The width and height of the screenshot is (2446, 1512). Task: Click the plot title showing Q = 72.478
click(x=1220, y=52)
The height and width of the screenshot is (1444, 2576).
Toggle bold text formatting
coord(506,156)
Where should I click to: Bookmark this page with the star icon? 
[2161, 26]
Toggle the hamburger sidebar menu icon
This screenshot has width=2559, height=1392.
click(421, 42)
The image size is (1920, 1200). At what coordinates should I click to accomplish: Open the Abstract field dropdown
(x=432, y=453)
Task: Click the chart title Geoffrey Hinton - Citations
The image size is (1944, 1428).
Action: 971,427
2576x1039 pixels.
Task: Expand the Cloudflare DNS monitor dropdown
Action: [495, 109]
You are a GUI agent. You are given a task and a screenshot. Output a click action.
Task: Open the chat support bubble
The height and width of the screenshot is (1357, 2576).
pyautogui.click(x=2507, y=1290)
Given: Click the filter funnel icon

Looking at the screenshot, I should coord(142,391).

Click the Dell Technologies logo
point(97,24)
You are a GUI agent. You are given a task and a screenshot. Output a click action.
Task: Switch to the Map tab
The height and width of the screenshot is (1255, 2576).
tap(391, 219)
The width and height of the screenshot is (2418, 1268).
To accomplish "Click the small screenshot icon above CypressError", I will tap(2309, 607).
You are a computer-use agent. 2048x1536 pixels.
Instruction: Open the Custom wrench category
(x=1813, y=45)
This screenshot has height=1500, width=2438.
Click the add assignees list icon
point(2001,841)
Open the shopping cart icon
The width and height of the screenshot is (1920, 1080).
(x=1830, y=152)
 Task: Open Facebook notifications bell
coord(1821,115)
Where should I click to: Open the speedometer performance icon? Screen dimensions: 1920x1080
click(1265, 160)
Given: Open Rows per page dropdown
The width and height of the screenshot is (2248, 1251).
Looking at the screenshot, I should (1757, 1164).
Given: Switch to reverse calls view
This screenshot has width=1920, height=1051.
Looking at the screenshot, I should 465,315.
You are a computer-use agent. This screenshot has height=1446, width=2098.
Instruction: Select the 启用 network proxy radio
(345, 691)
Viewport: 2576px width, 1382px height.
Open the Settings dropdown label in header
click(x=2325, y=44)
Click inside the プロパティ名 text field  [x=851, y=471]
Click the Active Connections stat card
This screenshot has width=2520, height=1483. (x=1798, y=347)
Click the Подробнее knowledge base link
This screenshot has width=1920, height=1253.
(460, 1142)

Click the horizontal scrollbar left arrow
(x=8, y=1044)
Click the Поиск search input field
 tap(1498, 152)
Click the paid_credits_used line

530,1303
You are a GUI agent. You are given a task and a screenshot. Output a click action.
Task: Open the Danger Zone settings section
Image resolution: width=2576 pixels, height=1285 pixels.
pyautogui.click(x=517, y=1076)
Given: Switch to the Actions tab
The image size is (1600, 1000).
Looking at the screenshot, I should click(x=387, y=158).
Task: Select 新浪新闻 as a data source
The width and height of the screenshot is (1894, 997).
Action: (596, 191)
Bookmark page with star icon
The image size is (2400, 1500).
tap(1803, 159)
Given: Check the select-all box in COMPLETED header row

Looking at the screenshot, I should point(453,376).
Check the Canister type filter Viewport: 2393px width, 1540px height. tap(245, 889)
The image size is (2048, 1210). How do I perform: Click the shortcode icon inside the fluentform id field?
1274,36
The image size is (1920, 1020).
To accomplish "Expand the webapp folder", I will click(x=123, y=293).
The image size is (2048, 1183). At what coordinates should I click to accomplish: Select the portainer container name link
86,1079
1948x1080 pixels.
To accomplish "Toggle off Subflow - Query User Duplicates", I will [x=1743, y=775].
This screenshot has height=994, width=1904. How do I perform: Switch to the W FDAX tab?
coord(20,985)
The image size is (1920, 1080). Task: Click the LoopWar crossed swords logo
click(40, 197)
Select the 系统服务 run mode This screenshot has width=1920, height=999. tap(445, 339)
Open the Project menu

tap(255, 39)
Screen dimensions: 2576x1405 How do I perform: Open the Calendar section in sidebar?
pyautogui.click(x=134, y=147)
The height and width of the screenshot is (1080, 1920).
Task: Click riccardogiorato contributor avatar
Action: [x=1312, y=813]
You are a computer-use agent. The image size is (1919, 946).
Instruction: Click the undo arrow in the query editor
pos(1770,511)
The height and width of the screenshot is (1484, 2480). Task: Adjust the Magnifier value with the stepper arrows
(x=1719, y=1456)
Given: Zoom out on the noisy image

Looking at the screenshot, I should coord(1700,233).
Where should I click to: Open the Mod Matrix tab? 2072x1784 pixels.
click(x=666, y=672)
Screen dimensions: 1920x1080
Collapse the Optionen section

****************************************

→ Problem description
Return all of the data precisely as it appears.

→ Result of this task
The width and height of the screenshot is (2446, 1512). Task: Click the plot title showing Q = 72.478
click(x=1220, y=52)
The height and width of the screenshot is (1444, 2576).
Toggle bold text formatting
coord(506,156)
Where should I click to: Bookmark this page with the star icon? 
[2161, 26]
Toggle the hamburger sidebar menu icon
This screenshot has width=2559, height=1392.
click(421, 42)
The image size is (1920, 1200). At what coordinates should I click to accomplish: Open the Abstract field dropdown
(x=432, y=453)
Task: Click the chart title Geoffrey Hinton - Citations
The image size is (1944, 1428).
Action: 971,427
2576x1039 pixels.
Task: Expand the Cloudflare DNS monitor dropdown
Action: [495, 109]
You are a GUI agent. You are given a task and a screenshot. Output a click action.
Task: Open the chat support bubble
The height and width of the screenshot is (1357, 2576).
pyautogui.click(x=2507, y=1290)
Given: Click the filter funnel icon

Looking at the screenshot, I should coord(142,391).

Click the Dell Technologies logo
point(97,24)
You are a GUI agent. You are given a task and a screenshot. Output a click action.
Task: Switch to the Map tab
The height and width of the screenshot is (1255, 2576).
tap(391, 219)
The width and height of the screenshot is (2418, 1268).
To accomplish "Click the small screenshot icon above CypressError", I will tap(2309, 607).
You are a computer-use agent. 2048x1536 pixels.
Instruction: Open the Custom wrench category
(x=1813, y=45)
This screenshot has height=1500, width=2438.
Click the add assignees list icon
point(2001,841)
Open the shopping cart icon
The width and height of the screenshot is (1920, 1080).
(x=1830, y=152)
 Task: Open Facebook notifications bell
coord(1821,115)
Where should I click to: Open the speedometer performance icon? Screen dimensions: 1920x1080
click(1265, 160)
Given: Open Rows per page dropdown
The width and height of the screenshot is (2248, 1251).
Looking at the screenshot, I should (1757, 1164).
Given: Switch to reverse calls view
This screenshot has width=1920, height=1051.
Looking at the screenshot, I should 465,315.
You are a computer-use agent. This screenshot has height=1446, width=2098.
Instruction: Select the 启用 network proxy radio
(345, 691)
Viewport: 2576px width, 1382px height.
Open the Settings dropdown label in header
click(x=2325, y=44)
Click inside the プロパティ名 text field  [x=851, y=471]
Click the Active Connections stat card
This screenshot has width=2520, height=1483. (x=1798, y=347)
Click the Подробнее knowledge base link
This screenshot has width=1920, height=1253.
(460, 1142)

Click the horizontal scrollbar left arrow
(x=8, y=1044)
Click the Поиск search input field
 tap(1498, 152)
Click the paid_credits_used line

530,1303
You are a GUI agent. You are given a task and a screenshot. Output a click action.
Task: Open the Danger Zone settings section
Image resolution: width=2576 pixels, height=1285 pixels.
pyautogui.click(x=517, y=1076)
Given: Switch to the Actions tab
The image size is (1600, 1000).
Looking at the screenshot, I should click(x=387, y=158).
Task: Select 新浪新闻 as a data source
The width and height of the screenshot is (1894, 997).
Action: (596, 191)
Bookmark page with star icon
The image size is (2400, 1500).
tap(1803, 159)
Given: Check the select-all box in COMPLETED header row

Looking at the screenshot, I should point(453,376).
Check the Canister type filter Viewport: 2393px width, 1540px height. tap(245, 889)
The image size is (2048, 1210). How do I perform: Click the shortcode icon inside the fluentform id field?
1274,36
The image size is (1920, 1020).
To accomplish "Expand the webapp folder", I will click(x=123, y=293).
The image size is (2048, 1183). At what coordinates should I click to accomplish: Select the portainer container name link
86,1079
1948x1080 pixels.
To accomplish "Toggle off Subflow - Query User Duplicates", I will [x=1743, y=775].
This screenshot has height=994, width=1904. How do I perform: Switch to the W FDAX tab?
coord(20,985)
The image size is (1920, 1080). Task: Click the LoopWar crossed swords logo
click(40, 197)
Select the 系统服务 run mode This screenshot has width=1920, height=999. tap(445, 339)
Open the Project menu

tap(255, 39)
Screen dimensions: 2576x1405 How do I perform: Open the Calendar section in sidebar?
pyautogui.click(x=134, y=147)
The height and width of the screenshot is (1080, 1920).
Task: Click riccardogiorato contributor avatar
Action: [x=1312, y=813]
You are a computer-use agent. The image size is (1919, 946).
Instruction: Click the undo arrow in the query editor
pos(1770,511)
The height and width of the screenshot is (1484, 2480). Task: Adjust the Magnifier value with the stepper arrows
(x=1719, y=1456)
Given: Zoom out on the noisy image

Looking at the screenshot, I should coord(1700,233).
Where should I click to: Open the Mod Matrix tab? 2072x1784 pixels.
click(x=666, y=672)
Screen dimensions: 1920x1080
Collapse the Optionen section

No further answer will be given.